At a September 15, 1949, news conference, Truman announced Minton's nomination to the Supreme Court, succeeding the late Justice Wiley Rutledge. Minton had already privately accepted the nomination several days earlier after a telephone conversation with Truman. Truman touted Minton's extensive law education and his years of experience on the circuit courts as the reason for his nomination. The Senate formally received the nomination that same day. Minton was the first United States Supreme Court nominee to come from the state of Indiana.

Minton had served eight years on the United States Court of Appeals for the Seventh Circuit after being appointed in 1941 by then-president Franklin D. Roosevelt. Before this he had served stints as an administrative assistant in Roosevelt's White House, a member of the United States Senate, and public counselor to the Indiana Public Service Commission. In the United States Senate, Minton's desk in the United States Senate Chamber was next to that of Truman's from 1935 until 1941, and the two had become close friends during this time. While Minton had previously been rumored as a potential appointee to a Cabinet post or a Supreme Court judgeship, Truman had previously declined to do so citing his desire not to overtax Minton due to Minton's health issues related to a heart condition and anemia.
──────────
◆ **INSTRUCTIONS**:
- A) Say whether each statement agrees with the text on Minton's Supreme Court nomination: (i) Minton accepted the nomination privately before Truman announced it; (ii) Roosevelt appointed Minton to the Seventh Circuit in 1941; (iii) Minton's Senate desk was next to Truman's from 1941 until 1949. For each, answer yes or no and quote the deciding words.
- B) Reproduce the stretch of the text on Minton's Supreme Court nomination from "Minton had served" through "condition and anemia.".
- C) Pick up the text on Minton's Supreme Court nomination where it stops, and write its continuation.
──────────
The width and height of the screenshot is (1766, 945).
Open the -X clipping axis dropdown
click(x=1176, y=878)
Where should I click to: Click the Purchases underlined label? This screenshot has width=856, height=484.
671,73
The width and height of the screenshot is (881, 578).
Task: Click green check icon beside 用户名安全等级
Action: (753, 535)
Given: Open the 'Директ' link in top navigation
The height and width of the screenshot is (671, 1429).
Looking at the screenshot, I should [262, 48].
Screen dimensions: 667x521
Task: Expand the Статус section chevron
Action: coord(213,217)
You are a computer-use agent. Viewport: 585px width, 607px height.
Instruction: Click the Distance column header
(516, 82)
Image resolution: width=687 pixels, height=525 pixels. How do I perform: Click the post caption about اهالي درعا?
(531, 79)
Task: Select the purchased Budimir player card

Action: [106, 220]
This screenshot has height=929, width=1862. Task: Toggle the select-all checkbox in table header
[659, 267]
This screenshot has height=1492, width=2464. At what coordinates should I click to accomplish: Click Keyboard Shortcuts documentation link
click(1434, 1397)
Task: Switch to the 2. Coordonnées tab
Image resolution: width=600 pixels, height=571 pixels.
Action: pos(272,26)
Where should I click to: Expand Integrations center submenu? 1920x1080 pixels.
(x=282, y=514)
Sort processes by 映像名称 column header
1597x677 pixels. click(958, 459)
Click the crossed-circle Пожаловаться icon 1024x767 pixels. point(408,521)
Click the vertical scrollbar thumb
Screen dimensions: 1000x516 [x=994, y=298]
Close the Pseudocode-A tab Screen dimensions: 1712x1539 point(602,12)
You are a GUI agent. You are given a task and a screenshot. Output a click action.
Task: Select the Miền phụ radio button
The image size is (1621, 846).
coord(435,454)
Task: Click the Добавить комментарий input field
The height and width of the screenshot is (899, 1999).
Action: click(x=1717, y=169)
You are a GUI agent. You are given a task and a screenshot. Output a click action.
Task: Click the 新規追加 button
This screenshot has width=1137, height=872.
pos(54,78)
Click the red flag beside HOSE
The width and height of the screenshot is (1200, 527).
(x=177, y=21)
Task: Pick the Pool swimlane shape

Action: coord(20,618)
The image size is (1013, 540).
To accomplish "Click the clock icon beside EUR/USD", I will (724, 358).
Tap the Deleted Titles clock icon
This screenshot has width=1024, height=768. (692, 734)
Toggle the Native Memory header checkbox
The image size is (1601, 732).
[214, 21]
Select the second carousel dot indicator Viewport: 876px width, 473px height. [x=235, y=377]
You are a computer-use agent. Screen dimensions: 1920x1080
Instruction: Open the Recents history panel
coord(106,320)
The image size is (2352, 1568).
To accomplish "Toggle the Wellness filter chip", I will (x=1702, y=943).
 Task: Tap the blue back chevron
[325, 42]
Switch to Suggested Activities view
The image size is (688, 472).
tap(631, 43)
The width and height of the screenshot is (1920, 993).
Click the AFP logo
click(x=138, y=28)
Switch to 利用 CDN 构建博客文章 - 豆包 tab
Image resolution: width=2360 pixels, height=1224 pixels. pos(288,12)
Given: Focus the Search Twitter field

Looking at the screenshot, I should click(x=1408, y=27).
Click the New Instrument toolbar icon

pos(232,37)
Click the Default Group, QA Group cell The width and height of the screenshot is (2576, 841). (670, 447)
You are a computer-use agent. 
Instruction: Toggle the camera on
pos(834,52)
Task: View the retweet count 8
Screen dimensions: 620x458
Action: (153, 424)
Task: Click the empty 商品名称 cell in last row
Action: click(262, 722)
──────────
◆ **RESPONSES TO THE TASKS**:
- A)
(i) Yes: "Minton had already privately accepted the nomination several days earlier after a telephone conversation with Truman."
(ii) Yes: "after being appointed in 1941 by then-president Franklin D. Roosevelt"
(iii) No: "Minton's desk in the United States Senate Chamber was next to that of Truman's from 1935 until 1941"

- B)
Minton had served eight years on the United States Court of Appeals for the Seventh Circuit after being appointed in 1941 by then-president Franklin D. Roosevelt. Before this he had served stints as an administrative assistant in Roosevelt's White House, a member of the United States Senate, and public counselor to the Indiana Public Service Commission. In the United States Senate, Minton's desk in the United States Senate Chamber was next to that of Truman's from 1935 until 1941, and the two had become close friends during this time. While Minton had previously been rumored as a potential appointee to a Cabinet post or a Supreme Court judgeship, Truman had previously declined to do so citing his desire not to overtax Minton due to Minton's health issues related to a heart condition and anemia.

- C)
During the long debate over Minton's appointment, criticism would largely focus on his partisanship, past support of the Judicial Procedures Reform Bill of 1937 court packing plan during his time in the Senate, and his poor health.

News of Minton's appointment received mixed reviews nationally. A great many city newspapers gave what The Cincinnati Enquirer characterized as a "chilly" response to the nomination, much of which,
Recalled his days as a fire-eating New Dealer and a legislator who sought to "muzzle the press" with a federal measure to provide stiff penalties for publishing "false" matter.

The New York Times said that Truman had allowed personal and political friendship to influence his choice. The New Republic said "the President is again reverting to his deplorable habit of choosing men for high post because they happen to be his friends...." The Washington Post raised questions about Minton's ability to be confirmed by the Senate due to the power many of his foes held in the body. The Indianapolis Star offered a more sympathetic opinion, pointing out Minton's qualifications and the pride Indiana could take in having a native on the Supreme Court. The article noted that he would be the most educated justice on the court, should he be confirmed. Another outlying sympathetic newspaper was The Courier-Journal, whose publisher had previously served with Minton on a federal government fact-finding board.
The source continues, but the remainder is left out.